求められる内容: 下に示す、仮面ライダー各作品の特徴の初出をたどった文章を、最後の一文の後から書き継ぎなさい。

ダブル以降は本格的にこのザコ敵が出てきますが、平成初出は多分龍騎。
といっても終盤だけですが。
ちなみにこのザコ敵に主人公が殺られるっていうのも、なかなか類を見ない展開ですよね。
・仮面ライダーの飛行
ガンダムでよく話題になる「飛行できるガンダムは是か否か」みたいな話。
近年のライダー、実は単独で飛行できるやつが多いんですよね。
初出は龍騎に出てくるナイトかなと思って書き出してみました。
ミラーモンスターの能力だろっていうツッコミは置いておくとします。それ言ったらみんなデバイスの能力よ。
主人公ライダーとして初めて飛行能力を手に入れたのはファイズ(ブラスターフォーム)じゃないかなあと思います。
以降もブレイド(ジャックフォーム)とかカブト(ハイパーフォーム)とか、強フォームになると飛べる傾向にあります。
ちなみにバーニアで飛ぶやつと翼で飛ぶやつと風で飛ぶやつがいますが、その話はまた今度。
・マスコットキャラ(?)の登場
「人外の協力者」が初めて出ました。
といっても龍騎の場合は契約によって結びついてるだけで、契約が切れればあっさり見限られるやつもいましたが。

抜粋項目:
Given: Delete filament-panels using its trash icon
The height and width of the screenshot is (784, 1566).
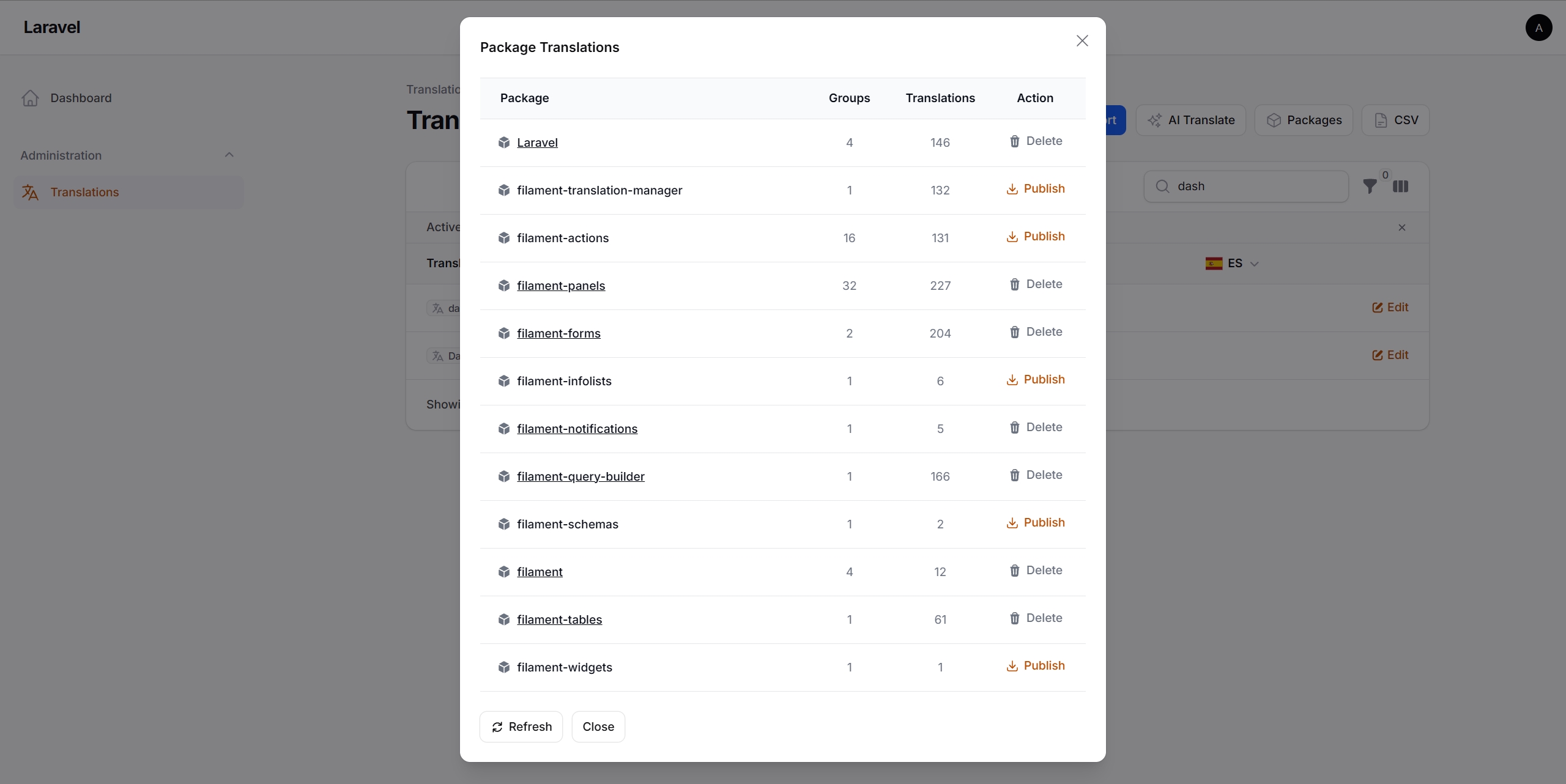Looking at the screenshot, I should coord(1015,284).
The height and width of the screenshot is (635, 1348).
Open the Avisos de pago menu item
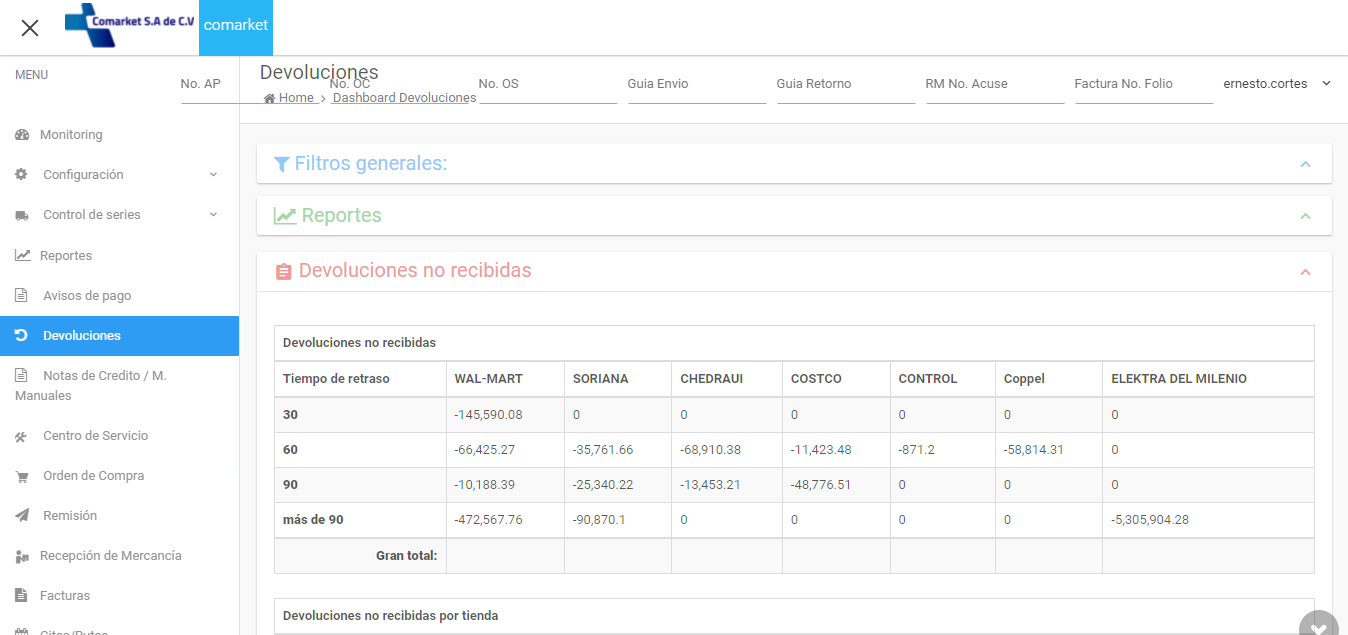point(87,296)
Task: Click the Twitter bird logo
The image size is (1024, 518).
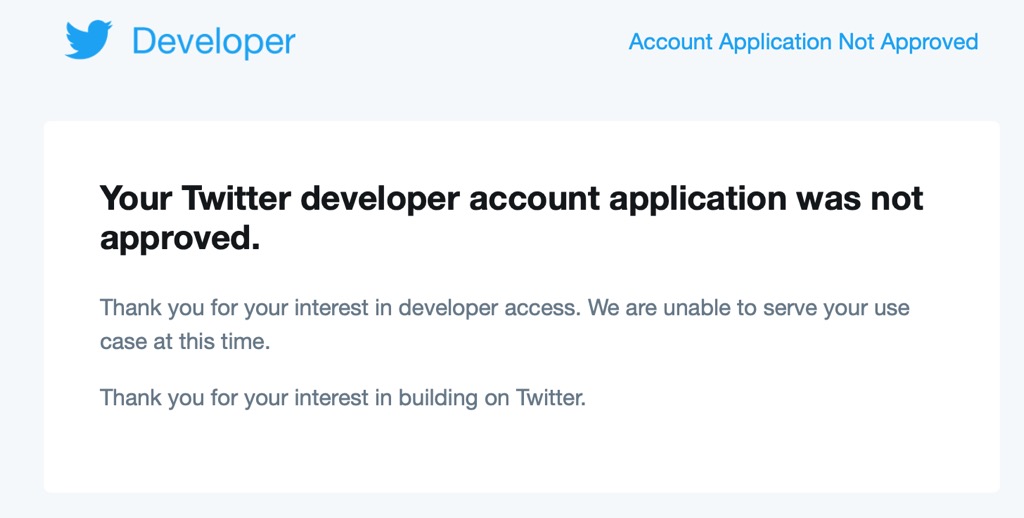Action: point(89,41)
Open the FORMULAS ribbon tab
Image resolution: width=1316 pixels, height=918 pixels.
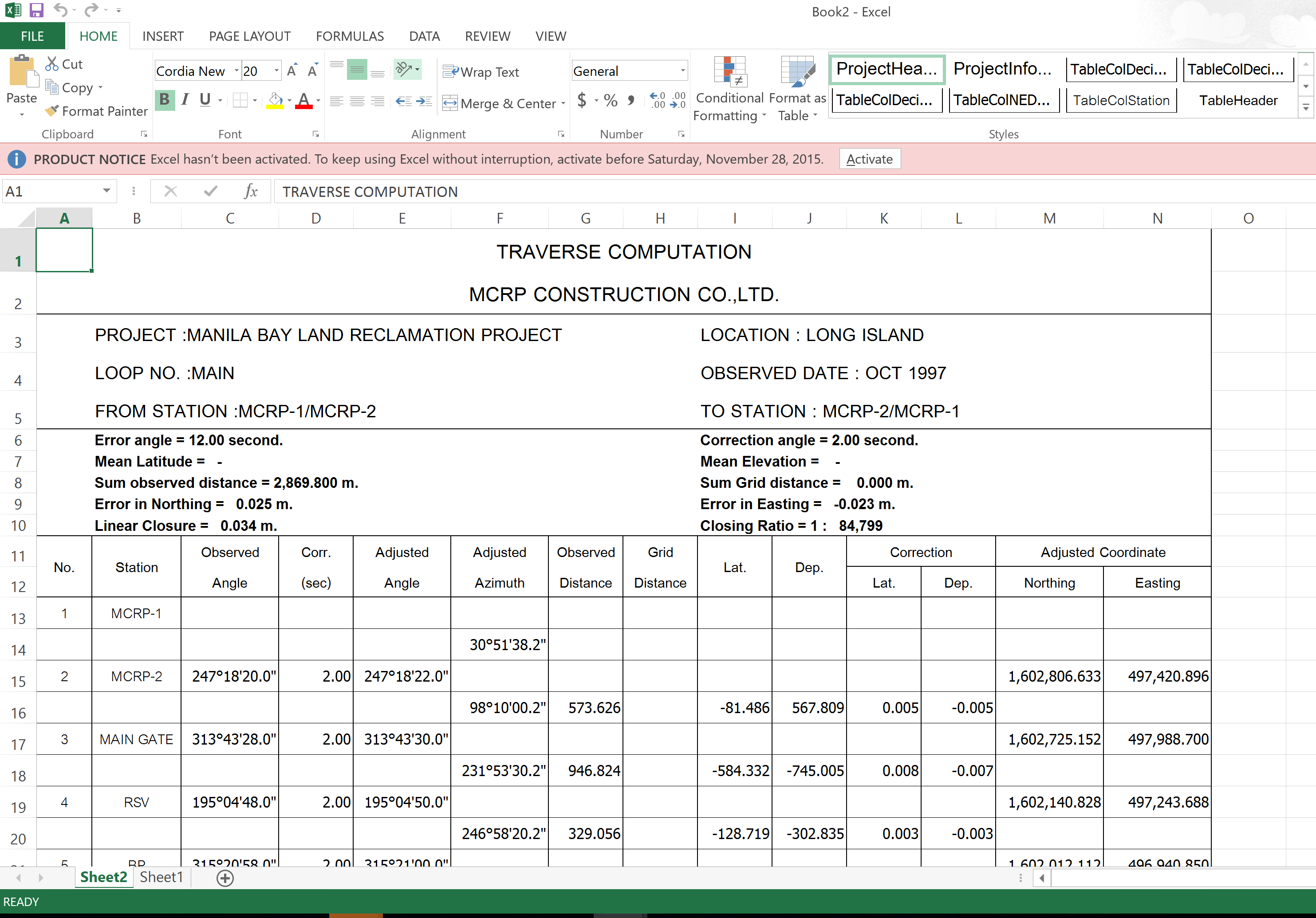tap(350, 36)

* * *

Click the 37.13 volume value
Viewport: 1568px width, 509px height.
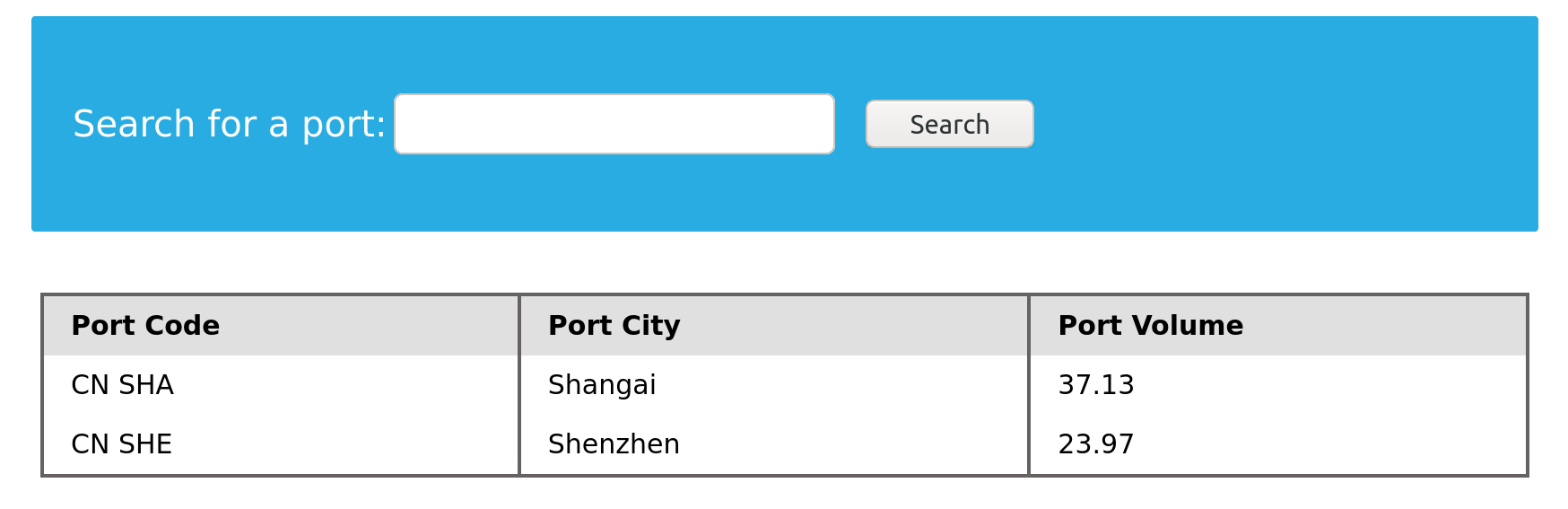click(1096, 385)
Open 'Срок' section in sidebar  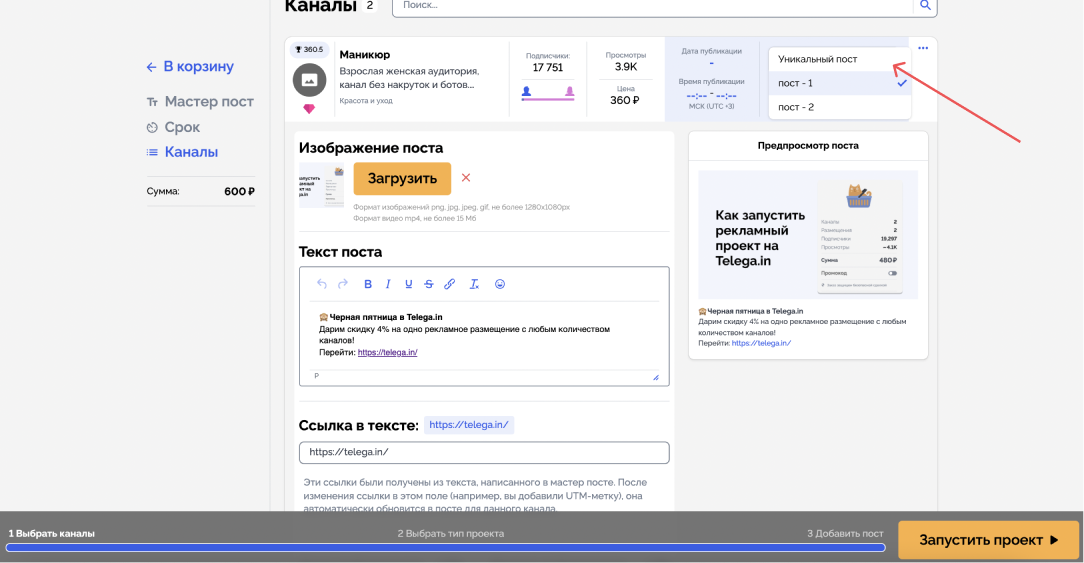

---

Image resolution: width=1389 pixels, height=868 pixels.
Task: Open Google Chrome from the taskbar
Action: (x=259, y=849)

最終解答:
ドラグレッダー以降、オートバジンやらアカネタカのような人工の協力者と、モモタロスやキバットのような完全に人外で意思もある協力者など、いろいろ出てきましたね。
そしてそれらがマスコットキャラになりがちという。
個人的にはエグゼイドに出てきたマイティが可愛くて好きです。協力者でも何でもないけど。
龍騎の中だとエビルダイバーが可愛くて好きです。
おまけ:16年後に(ほぼ)単独のスピンオフが作られる
放送終了後にスピンオフが作られる、というのは電王で試験的に始まり、Wでも取り入れられ、鎧武以降は定番化しました。
が、まさか、放送終了後16年経ってからスピンオフが出るなんて誰が予想したでしょう。
一応これは「RIDER TIME龍騎」であり、ジオウのスピンオフになるんですが、蓋を開けてみれば中身はほぼ龍騎。
全3話、時間にして約80分です。80分つったらVシネと大差ないんじゃないですか。すごい。
16年越しのスピンオフ、そして配信作品だからこその攻めすぎた内容は、各方面に夢と希望を与えました。
流れ流れた劇場版とか、俳優が引退した作品のスピンオフとか、センシティブすぎた小説版の映像化とか、そのへんもまだ諦めてないぞ。
こんなところかな。
思い出したらまた追記します。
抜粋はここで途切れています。